§ Aim:
Convert every line of the listing below into a JSON array of strings, one string per line, leaving out any blank lines.

Part of a data file
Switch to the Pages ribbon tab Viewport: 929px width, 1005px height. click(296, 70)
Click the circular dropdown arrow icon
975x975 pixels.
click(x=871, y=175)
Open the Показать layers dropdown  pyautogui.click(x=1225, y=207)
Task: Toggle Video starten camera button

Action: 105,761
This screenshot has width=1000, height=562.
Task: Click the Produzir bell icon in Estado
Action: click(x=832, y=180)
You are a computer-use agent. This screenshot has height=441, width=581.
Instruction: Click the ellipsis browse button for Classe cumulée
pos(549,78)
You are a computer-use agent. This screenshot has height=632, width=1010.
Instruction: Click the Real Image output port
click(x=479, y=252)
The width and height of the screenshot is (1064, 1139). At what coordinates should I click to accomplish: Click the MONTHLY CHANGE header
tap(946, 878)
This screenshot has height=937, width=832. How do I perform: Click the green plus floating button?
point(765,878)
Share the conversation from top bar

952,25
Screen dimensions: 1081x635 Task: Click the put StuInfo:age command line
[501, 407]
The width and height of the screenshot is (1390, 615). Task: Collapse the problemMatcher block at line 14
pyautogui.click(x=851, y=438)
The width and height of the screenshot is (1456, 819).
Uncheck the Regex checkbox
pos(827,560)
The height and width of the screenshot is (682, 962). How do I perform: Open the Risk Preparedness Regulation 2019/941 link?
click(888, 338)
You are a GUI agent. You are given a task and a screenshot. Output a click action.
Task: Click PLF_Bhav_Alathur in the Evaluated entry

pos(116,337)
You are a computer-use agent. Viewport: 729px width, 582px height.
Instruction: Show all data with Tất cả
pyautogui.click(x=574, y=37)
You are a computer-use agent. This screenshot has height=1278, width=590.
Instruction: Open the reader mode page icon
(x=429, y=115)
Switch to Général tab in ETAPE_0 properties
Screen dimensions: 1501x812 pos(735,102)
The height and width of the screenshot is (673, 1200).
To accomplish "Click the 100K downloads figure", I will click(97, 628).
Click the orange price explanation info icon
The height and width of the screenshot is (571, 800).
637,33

§ Finished exercise:
[
  "Switch to the Pages ribbon tab Viewport: 929px width, 1005px height. click(296, 70)",
  "Click the circular dropdown arrow icon",
  "975x975 pixels.",
  "click(x=871, y=175)",
  "Open the Показать layers dropdown  pyautogui.click(x=1225, y=207)",
  "Task: Toggle Video starten camera button",
  "Action: 105,761",
  "This screenshot has width=1000, height=562.",
  "Task: Click the Produzir bell icon in Estado",
  "Action: click(x=832, y=180)",
  "You are a computer-use agent. This screenshot has height=441, width=581.",
  "Instruction: Click the ellipsis browse button for Classe cumulée",
  "pos(549,78)",
  "You are a computer-use agent. This screenshot has height=632, width=1010.",
  "Instruction: Click the Real Image output port",
  "click(x=479, y=252)",
  "The width and height of the screenshot is (1064, 1139). At what coordinates should I click to accomplish: Click the MONTHLY CHANGE header",
  "tap(946, 878)",
  "This screenshot has height=937, width=832. How do I perform: Click the green plus floating button?",
  "point(765,878)",
  "Share the conversation from top bar",
  "952,25",
  "Screen dimensions: 1081x635 Task: Click the put StuInfo:age command line",
  "[501, 407]",
  "The width and height of the screenshot is (1390, 615). Task: Collapse the problemMatcher block at line 14",
  "pyautogui.click(x=851, y=438)",
  "The width and height of the screenshot is (1456, 819).",
  "Uncheck the Regex checkbox",
  "pos(827,560)",
  "The height and width of the screenshot is (682, 962). How do I perform: Open the Risk Preparedness Regulation 2019/941 link?",
  "click(888, 338)",
  "You are a GUI agent. You are given a task and a screenshot. Output a click action.",
  "Task: Click PLF_Bhav_Alathur in the Evaluated entry",
  "pos(116,337)",
  "You are a computer-use agent. Viewport: 729px width, 582px height.",
  "Instruction: Show all data with Tất cả",
  "pyautogui.click(x=574, y=37)",
  "You are a computer-use agent. This screenshot has height=1278, width=590.",
  "Instruction: Open the reader mode page icon",
  "(x=429, y=115)",
  "Switch to Général tab in ETAPE_0 properties",
  "Screen dimensions: 1501x812 pos(735,102)",
  "The height and width of the screenshot is (673, 1200).",
  "To accomplish \"Click the 100K downloads figure\", I will click(97, 628).",
  "Click the orange price explanation info icon",
  "The height and width of the screenshot is (571, 800).",
  "637,33"
]